Pharmacokinetic and pharmacodynamic properties of DX-2930 in cynomolgus monkey. A, 20 mg/kg DX-2930 was dosed by either intraperitoneal (IP) or subcutaneous (SC) injection. Citrated plasma was collected at indicated times (hours) post-dose, and the concentration of DX-2930 was measured by a quantitative ELISA utilizing an antibody specific for DX-2930 (see “Experimental Procedures”). The s.c. dosing results in a maximal DX-2930 concentration reached by 96 h and a prolonged serum half-life of ∼12.5 days. Noncompartmental pharmacokinetic analyses yield the parameters shown in Table 3. Error bars shown are the standard deviation between replicates (n = 3). B, inhibition of pKal-mediated HMWK cleavage by DX-2930 in activated plasma. The KKS in plasma collected from cynomolgus monkeys subcutaneously treated with 25 mg/kg or 50 mg/kg DX-2930 was activated by kaolin addition and samples analyzed by Western blots detecting intact 1-chain or proteolyzed 2-chain HMWK. A light image of included molecular mass standards (in kDa) is shown adjacent to the Western blot image. Purified human 1- and 2-chain HMWK at 5 nm were included as controls. Addition of DX-2930 reduces HMWK proteolysis relative to nondosed samples (day −12) even when sampled 28 days post-injection.

FIGURE 6.

DX-2930 inhibits carrageenan-induced paw edema in the rat. DX-2930 was administered via a s.c. injection 24 h prior to carrageenan injection into the rat hind paw, although the vehicle (Formulation Buffer) and indomethacin (5 mg/kg) controls were administered by i.p. injection 30 min prior to carrageenan treatment. Paw volume was measured at the indicated time points following carrageenan injection and averaged for each treatment group (n = 10). Error calculated using the standard deviation.

FIGURE 7.

Comparison of inhibitor interactions with serine protease active site pockets. Surface rendering of serine proteases are shown docked with stick models of their respective ligands just above the schematic models of these interactions with canonical protease docking sites highlighted.
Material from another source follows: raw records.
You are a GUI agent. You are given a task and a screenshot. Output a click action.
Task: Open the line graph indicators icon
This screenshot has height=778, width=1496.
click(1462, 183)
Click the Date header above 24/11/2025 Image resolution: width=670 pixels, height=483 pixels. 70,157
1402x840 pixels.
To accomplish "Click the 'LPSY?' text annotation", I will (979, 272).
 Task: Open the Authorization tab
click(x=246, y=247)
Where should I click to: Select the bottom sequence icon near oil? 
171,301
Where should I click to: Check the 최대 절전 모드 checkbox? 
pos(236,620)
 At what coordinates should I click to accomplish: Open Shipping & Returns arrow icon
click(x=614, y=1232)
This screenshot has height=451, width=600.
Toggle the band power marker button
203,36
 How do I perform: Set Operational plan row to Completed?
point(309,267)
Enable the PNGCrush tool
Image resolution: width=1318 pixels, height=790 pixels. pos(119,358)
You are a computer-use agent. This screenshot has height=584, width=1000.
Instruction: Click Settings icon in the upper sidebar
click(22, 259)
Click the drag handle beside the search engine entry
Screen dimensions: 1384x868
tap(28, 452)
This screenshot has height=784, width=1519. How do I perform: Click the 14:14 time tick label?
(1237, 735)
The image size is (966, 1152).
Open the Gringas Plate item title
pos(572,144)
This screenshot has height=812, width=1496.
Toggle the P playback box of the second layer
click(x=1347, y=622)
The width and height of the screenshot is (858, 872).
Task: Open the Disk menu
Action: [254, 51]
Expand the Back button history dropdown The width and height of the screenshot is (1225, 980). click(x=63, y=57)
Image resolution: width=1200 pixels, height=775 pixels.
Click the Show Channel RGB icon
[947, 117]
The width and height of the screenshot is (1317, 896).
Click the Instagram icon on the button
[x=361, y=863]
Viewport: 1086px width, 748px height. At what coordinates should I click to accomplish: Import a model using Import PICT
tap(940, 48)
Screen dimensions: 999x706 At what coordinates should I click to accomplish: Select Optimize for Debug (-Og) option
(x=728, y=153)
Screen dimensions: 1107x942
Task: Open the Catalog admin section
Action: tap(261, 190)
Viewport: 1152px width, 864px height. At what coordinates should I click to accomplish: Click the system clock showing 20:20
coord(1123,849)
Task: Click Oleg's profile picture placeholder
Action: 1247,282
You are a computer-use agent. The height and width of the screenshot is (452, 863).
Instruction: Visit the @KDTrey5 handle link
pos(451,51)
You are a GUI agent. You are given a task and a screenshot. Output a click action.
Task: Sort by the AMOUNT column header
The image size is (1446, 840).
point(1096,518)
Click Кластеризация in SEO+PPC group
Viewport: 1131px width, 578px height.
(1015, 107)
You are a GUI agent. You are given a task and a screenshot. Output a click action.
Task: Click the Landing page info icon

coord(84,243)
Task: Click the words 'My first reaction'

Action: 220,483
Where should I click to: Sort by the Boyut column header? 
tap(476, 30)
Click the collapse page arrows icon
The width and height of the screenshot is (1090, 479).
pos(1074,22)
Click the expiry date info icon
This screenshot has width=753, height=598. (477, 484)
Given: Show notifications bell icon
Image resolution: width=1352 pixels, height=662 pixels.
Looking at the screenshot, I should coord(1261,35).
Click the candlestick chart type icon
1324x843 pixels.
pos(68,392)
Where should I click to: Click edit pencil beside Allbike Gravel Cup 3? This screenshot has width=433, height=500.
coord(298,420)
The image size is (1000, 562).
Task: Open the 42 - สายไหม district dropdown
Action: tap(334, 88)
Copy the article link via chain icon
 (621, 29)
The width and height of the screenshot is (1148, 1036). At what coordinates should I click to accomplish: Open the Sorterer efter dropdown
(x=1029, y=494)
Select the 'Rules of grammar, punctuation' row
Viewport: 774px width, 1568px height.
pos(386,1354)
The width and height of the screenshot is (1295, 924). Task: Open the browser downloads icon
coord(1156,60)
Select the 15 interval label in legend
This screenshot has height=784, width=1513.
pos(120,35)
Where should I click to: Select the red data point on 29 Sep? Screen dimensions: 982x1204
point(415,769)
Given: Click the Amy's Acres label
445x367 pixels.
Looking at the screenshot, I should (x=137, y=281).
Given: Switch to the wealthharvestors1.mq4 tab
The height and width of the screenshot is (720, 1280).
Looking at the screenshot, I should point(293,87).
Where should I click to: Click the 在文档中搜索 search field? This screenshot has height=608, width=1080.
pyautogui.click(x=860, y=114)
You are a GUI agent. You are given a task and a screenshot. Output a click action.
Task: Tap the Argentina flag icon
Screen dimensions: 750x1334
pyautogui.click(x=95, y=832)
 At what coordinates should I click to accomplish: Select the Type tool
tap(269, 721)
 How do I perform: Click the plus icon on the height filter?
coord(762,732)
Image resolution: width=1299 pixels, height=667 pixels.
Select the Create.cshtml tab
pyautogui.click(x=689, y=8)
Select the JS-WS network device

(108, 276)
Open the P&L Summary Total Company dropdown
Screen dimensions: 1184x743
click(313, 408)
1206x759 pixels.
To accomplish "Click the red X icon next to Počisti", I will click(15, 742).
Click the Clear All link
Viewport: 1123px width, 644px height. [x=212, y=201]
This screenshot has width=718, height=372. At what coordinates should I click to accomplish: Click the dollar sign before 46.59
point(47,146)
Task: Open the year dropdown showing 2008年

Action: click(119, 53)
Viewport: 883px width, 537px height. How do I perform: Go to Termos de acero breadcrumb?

A, small molecule benzamidine docks into the deep S1 binding pocket of KLK4 (PDB 2BDG). B, peptide sequence from the small protein BPTI binds matriptase in a “substrate-like” mode (PDB 1EAW). C, part of the HV-CDR3 of DX-2930 binds the S1-S3 sites of pKal and then abruptly turns away from the catalytic serine. N and C refer to N- and C-terminal ends of docked schematic peptides. Inhibitor stick color scheme by atom: blue, nitrogen; red, oxygen; green, carbon. Red in surface representation and red asterisk in schematic representation denote the catalytic serine residue.